### Data excerpts
+++++

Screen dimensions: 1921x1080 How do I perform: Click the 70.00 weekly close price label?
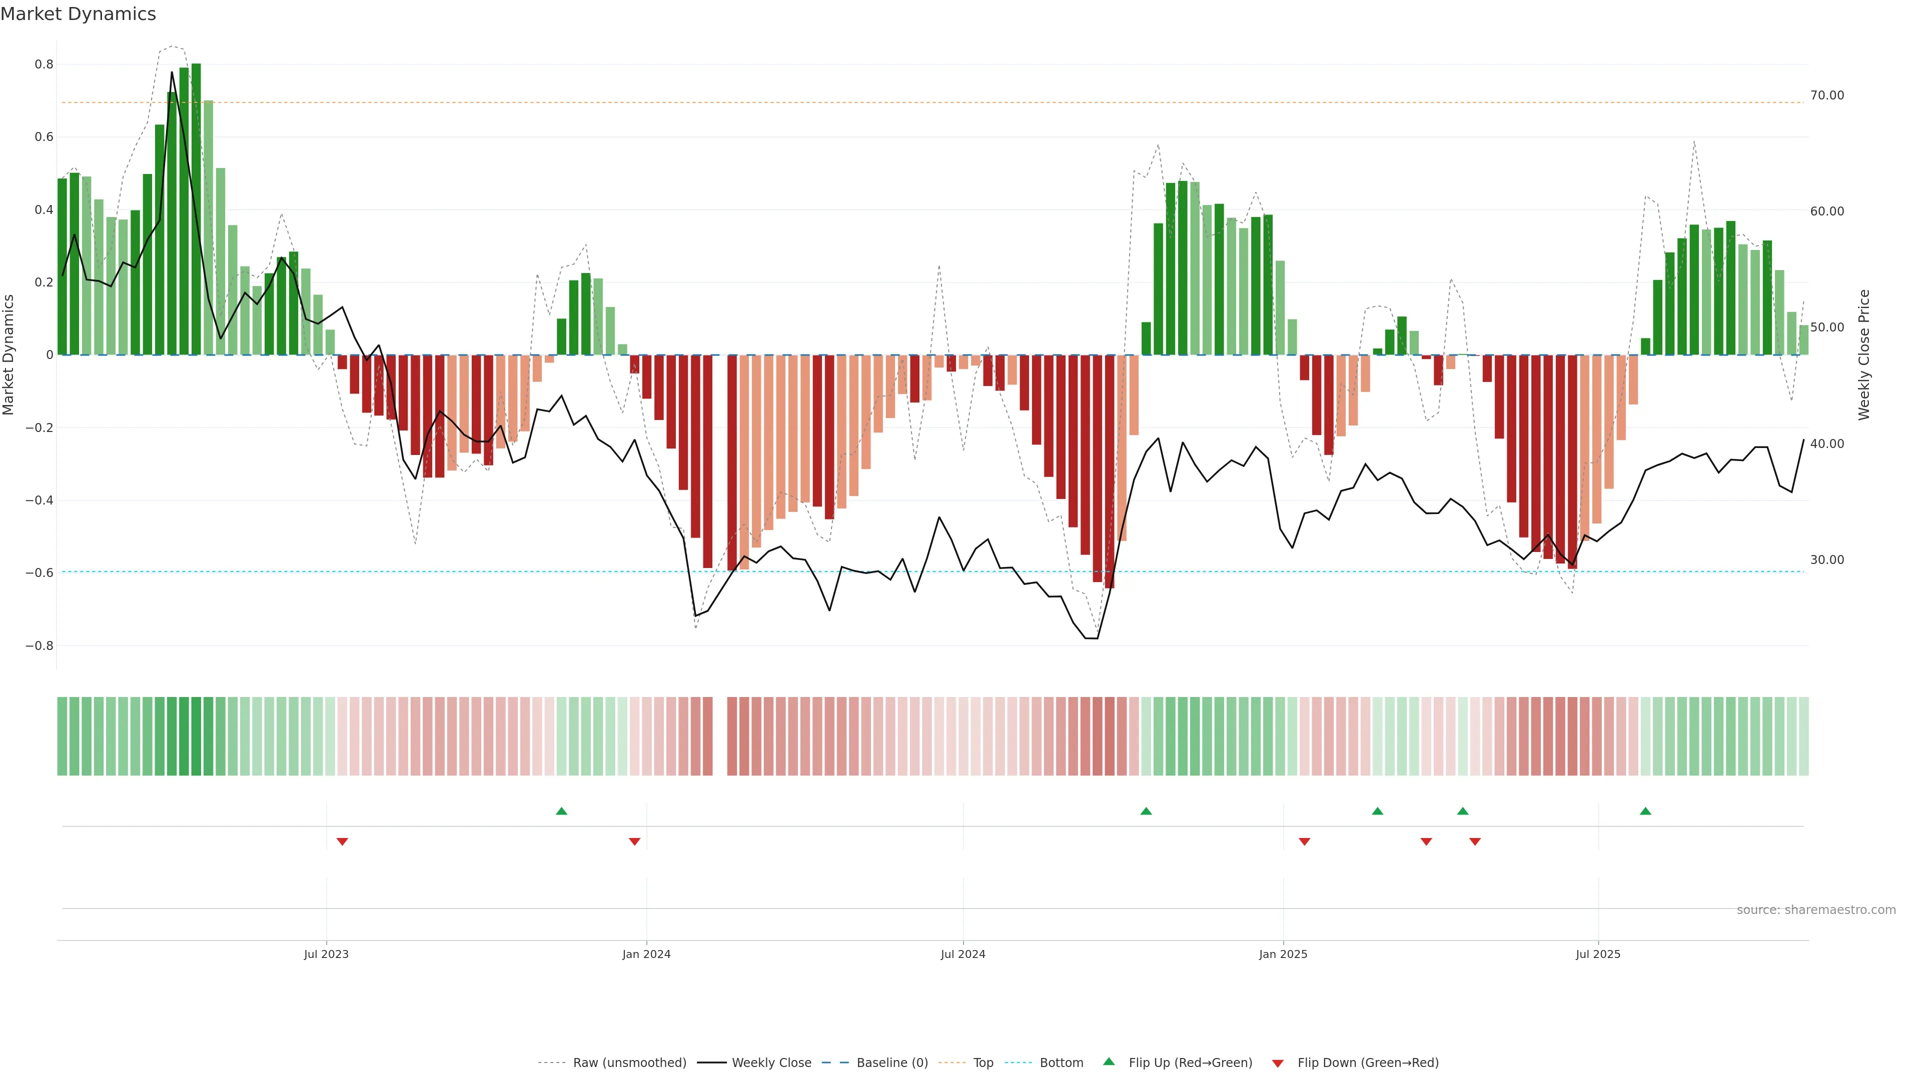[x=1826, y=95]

+++++

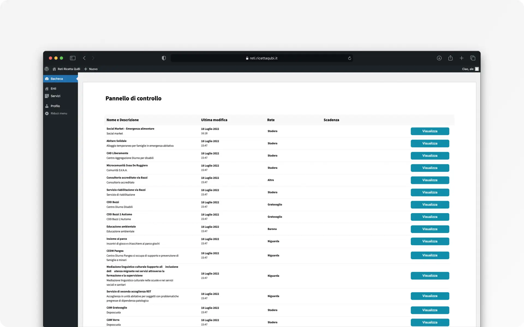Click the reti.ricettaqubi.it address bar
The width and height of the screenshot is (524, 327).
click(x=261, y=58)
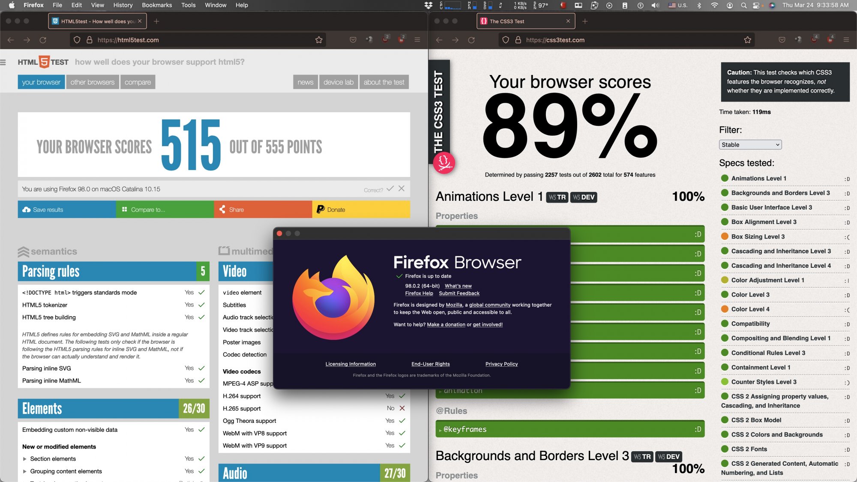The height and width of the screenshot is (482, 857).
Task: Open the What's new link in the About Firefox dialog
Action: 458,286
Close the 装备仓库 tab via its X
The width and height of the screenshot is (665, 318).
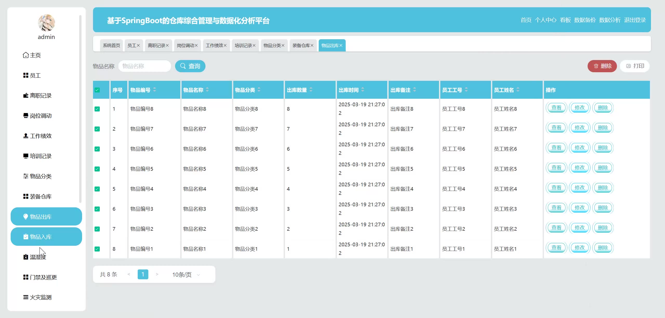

+++++

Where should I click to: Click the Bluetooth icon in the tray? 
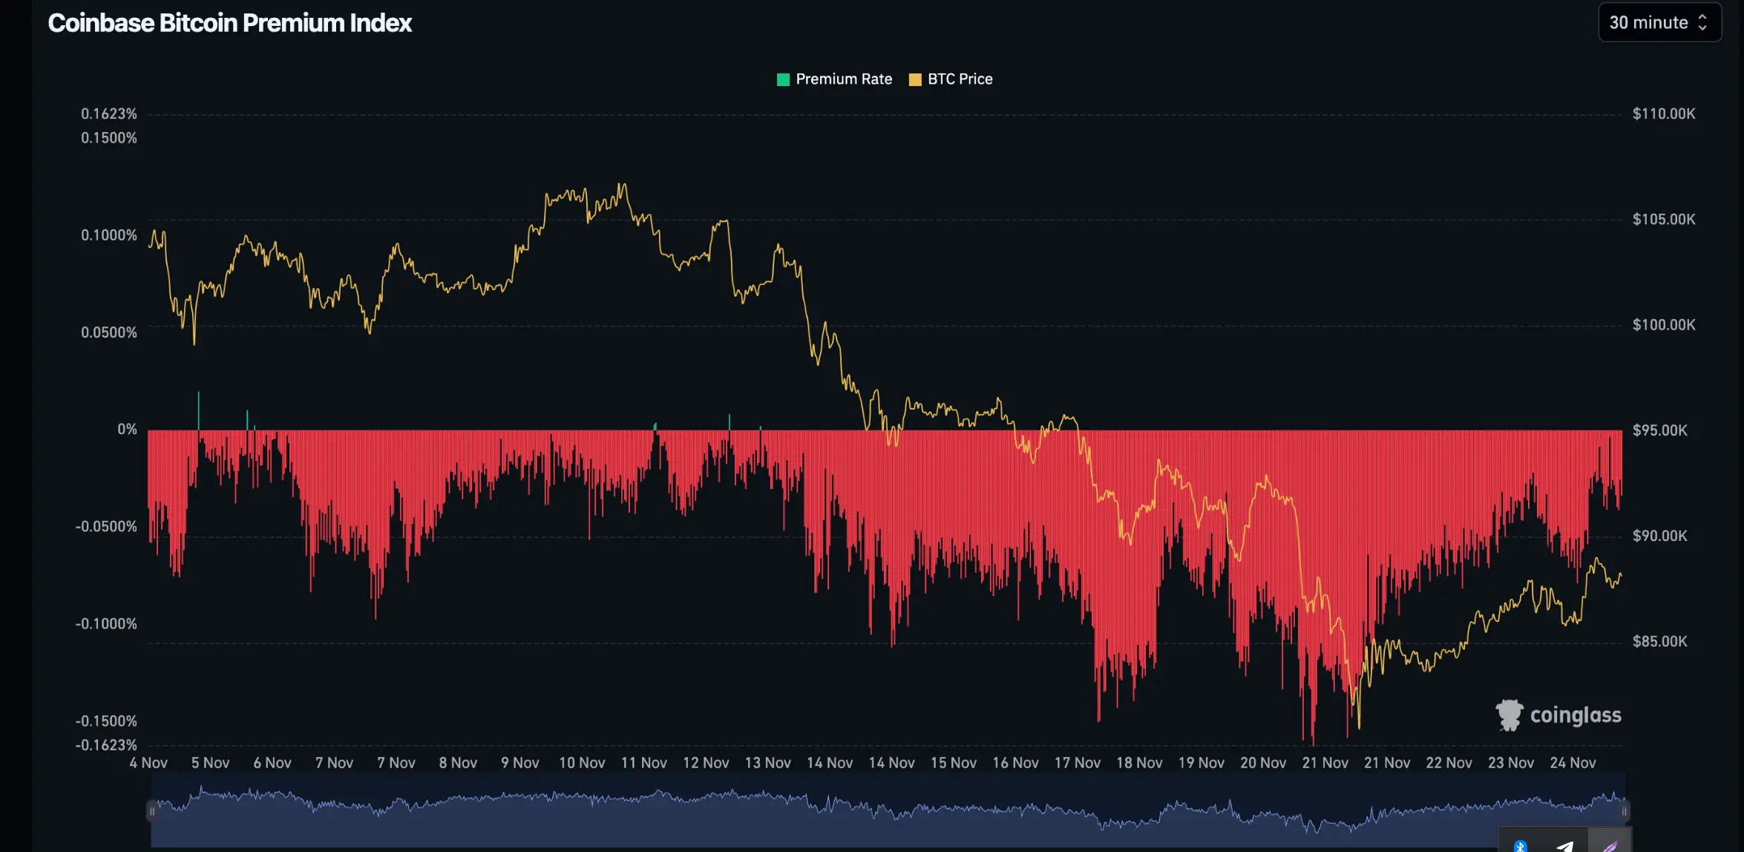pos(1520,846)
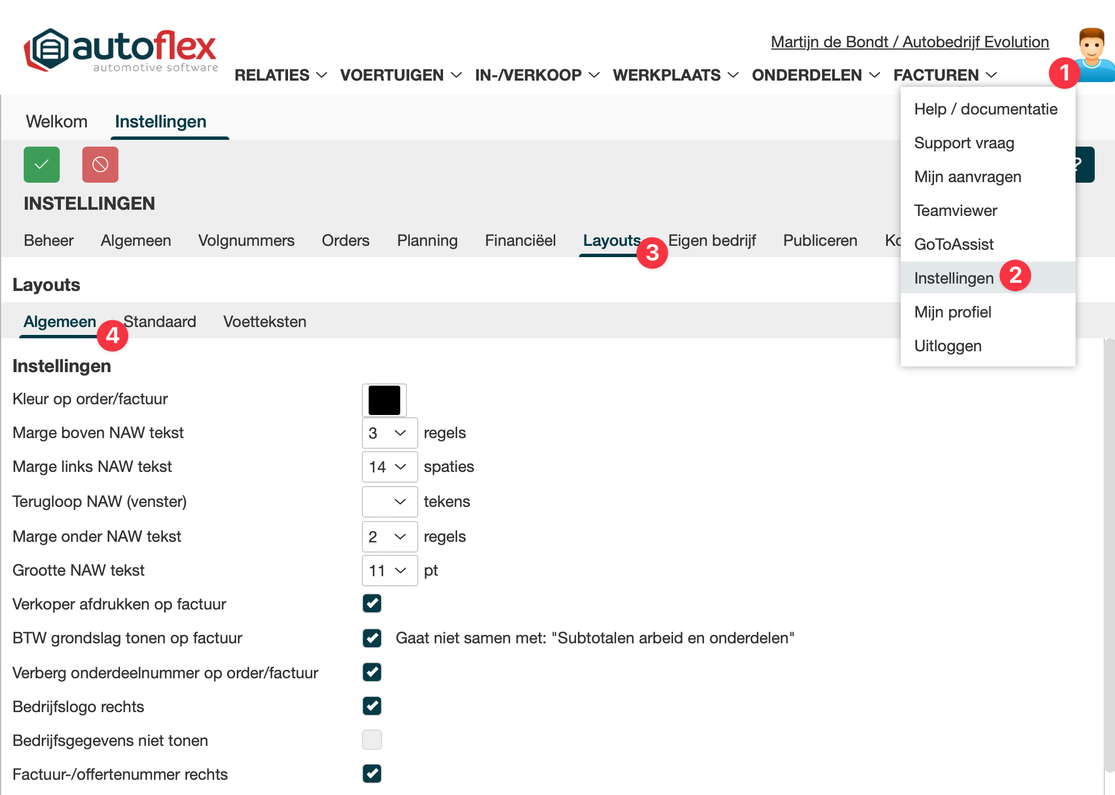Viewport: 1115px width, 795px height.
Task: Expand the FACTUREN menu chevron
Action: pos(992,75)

+++++

### Exercise goal
Please output the lines of the listing above that fall in the stretch from the one with "Close the 装备仓库 tab via its X" through the one with "The width and height of the screenshot is (665, 318).", exactly and only those.

### Solution below
Close the 装备仓库 tab via its X
The width and height of the screenshot is (665, 318).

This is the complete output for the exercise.